152 526, which states, "There are authorized to be appropriated for expenditure by the Forest
153 Service such sums as may be necessary for the investigation and establishment of water rights,
154 including the purchase thereof or of lands or interests in lands or rights-of-way for use and
155 protection of water rights necessary or beneficial in connection with the administration and
156 public use of the national forests";
157 WHEREAS, the United States, by and through its various agencies and departments,
158 appears intent upon undermining, or at the very least disregarding, state sovereignty and
159 jurisdiction over water rights and resources, as outlined in the USFS Intermountain Region
160 Guidance Document, which states, "until the court issues a decree accepting these claims, it is
161 not known whether these claims will be recognized as water rights";
162 WHEREAS, in seeking to expand the federal government's interest in the Utah water
163 rights portfolio and exert greater control over the natural resources of the state, the USFS has
164 filed more than 16,000 water rights claims of ownership on livestock watering rights located
165 across the state;
166 WHEREAS, water rights claimed by the United States, based on its control of public
167 lands, coupled with the Bureau of Land Management's comprehensive management of public
168 lands under the Taylor Grazing Act, do not constitute the application of the water right to
169 beneficial use under Utah's constitutional method of water appropriation and beneficial use;
170 WHEREAS, these waters are the property of the citizens of the state of Utah under its
171 constitution, and the control falls under the stewardship and jurisdiction of the Utah State
172 Legislature;
173 WHEREAS, it is recognized and understood that the United States cannot obtain
174 sovereign water rights, nor can it obtain historic livestock water rights established on public
175 lands, through federal laws;
176 WHEREAS, the consequence of allowing the federal government to exceed its
177 authority over water rights is clearly illustrated by the great difficulty in getting the federal
178 government to acknowledge its encroachment and relinquish its hold on that which the states
179 should have by right;
180 WHEREAS, it is the sovereign right of the state of Utah, the second most arid state in
181 the nation, to exercise its obligation to protect the scarce water resources within its borders for
182 the health, safety, and welfare of its citizens; and
183 WHEREAS, to do otherwise would be an abrogation of the Legislature's constitutional
184 responsibility and obligation on behalf of the citizens of Utah, would weaken state authority,
185 and would relinquish to the federal government more control over the water, natural resources,
186 and lands contained within the borders of Utah:
187 NOW, THEREFORE, BE IT RESOLVED, that the Legislature of the state of Utah
188 affirms the rights established in the Utah Constitution related to the citizens' water and Utah's
189 sovereign ownership, jurisdiction, and control over its water.
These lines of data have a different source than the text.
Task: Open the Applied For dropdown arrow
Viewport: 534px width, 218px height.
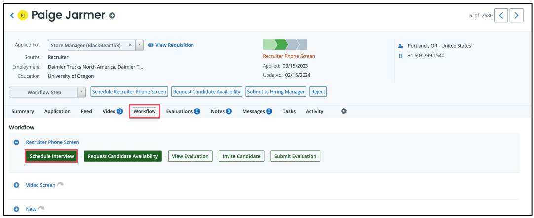Action: (140, 45)
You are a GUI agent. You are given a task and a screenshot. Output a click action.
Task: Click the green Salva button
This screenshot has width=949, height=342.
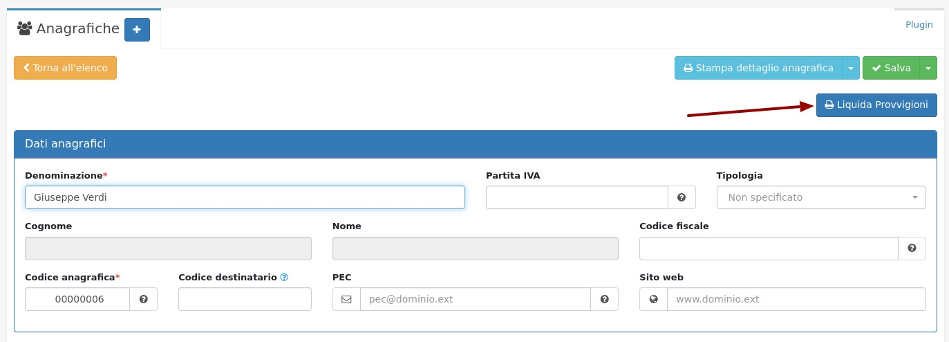[x=890, y=68]
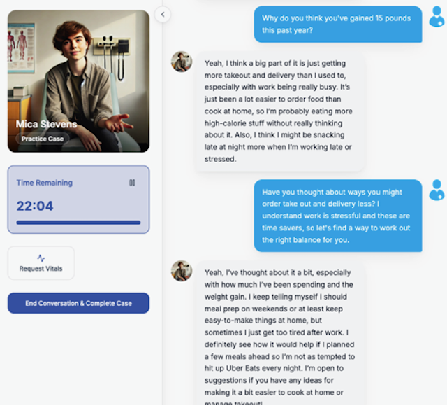Open the Request Vitals button
The width and height of the screenshot is (447, 406).
(41, 263)
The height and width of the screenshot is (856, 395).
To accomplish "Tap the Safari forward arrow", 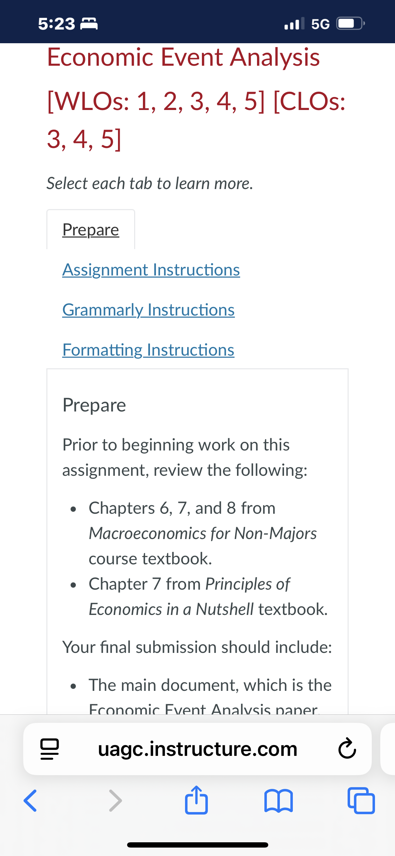I will (x=116, y=801).
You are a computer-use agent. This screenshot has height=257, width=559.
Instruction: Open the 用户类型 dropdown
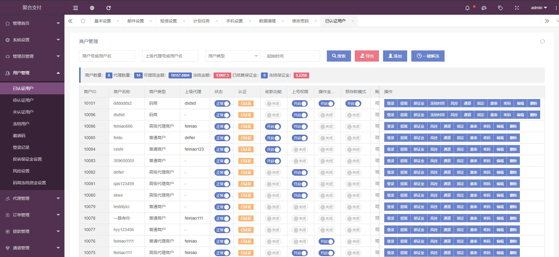pos(233,56)
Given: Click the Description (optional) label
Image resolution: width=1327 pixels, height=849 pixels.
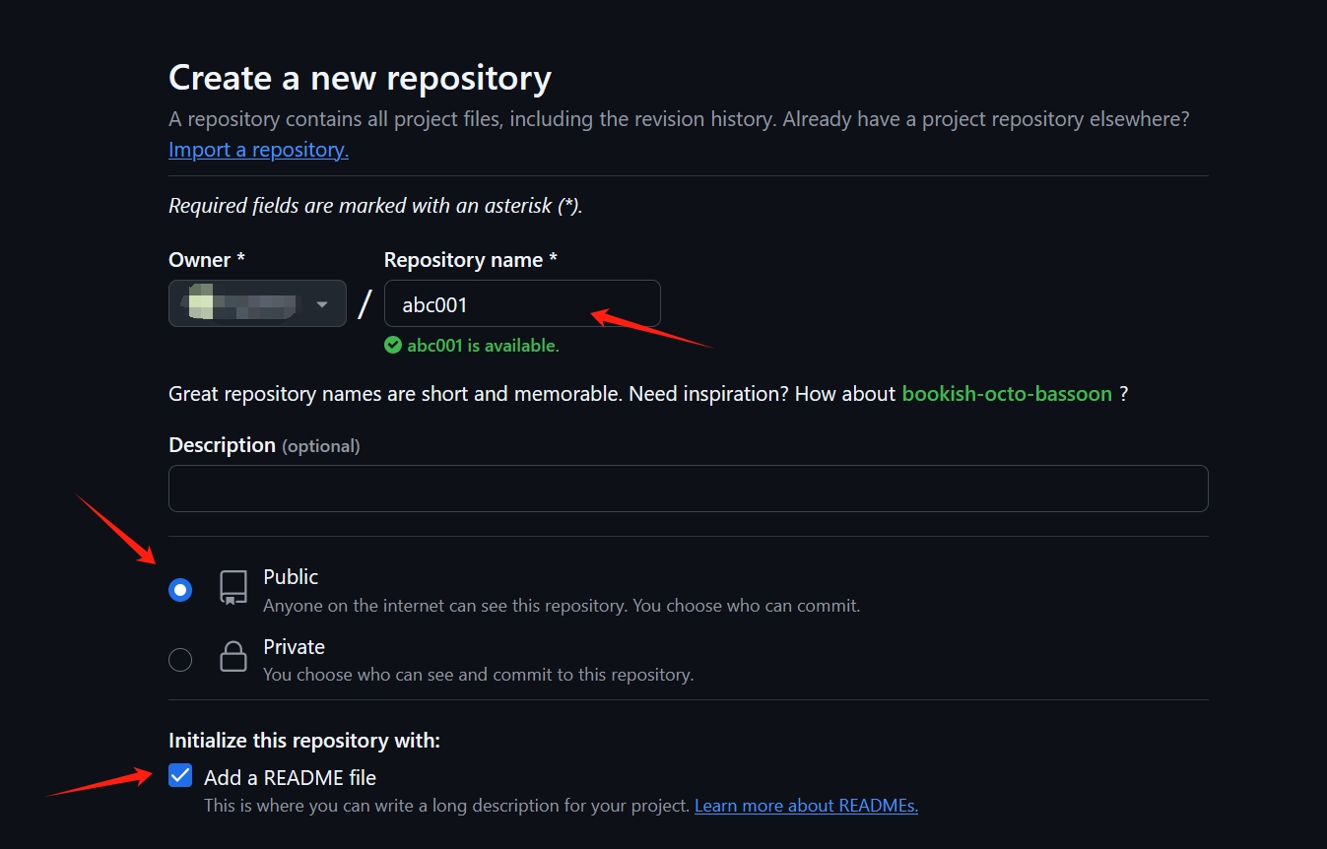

190 BE IT FURTHER RESOLVED that the Legislature of the state of Utah declares that
191 the actions related to United States Forest Service claims on state waters originating on public
192 lands undermines state sovereignty and jurisdiction and demands action by the state of Utah to
193 protect its sovereign, recognized water ownership and rights on behalf of the citizens of Utah.
194 BE IT FURTHER RESOLVED that the Legislature of the state of Utah calls on state,
195 county, and local governments to protect, preserve, and defend their jurisdiction and exercise
196 their constitutional obligation to protect the health, safety, and welfare of the citizens of the
197 state of Utah, particularly in defending and maintaining jurisdiction over the water resources of
198 this state.
199 BE IT FURTHER RESOLVED that a copy of this resolution be sent to the United
200 States Department of the Interior, the United States Forest Service, the United States
201 Department of Agriculture, the Bureau of Land Management, the Utah Department of Natural
202 Resources, each county commission in the state of Utah, each municipality in the state of Utah,
203 and the members of Utah's congressional delegation.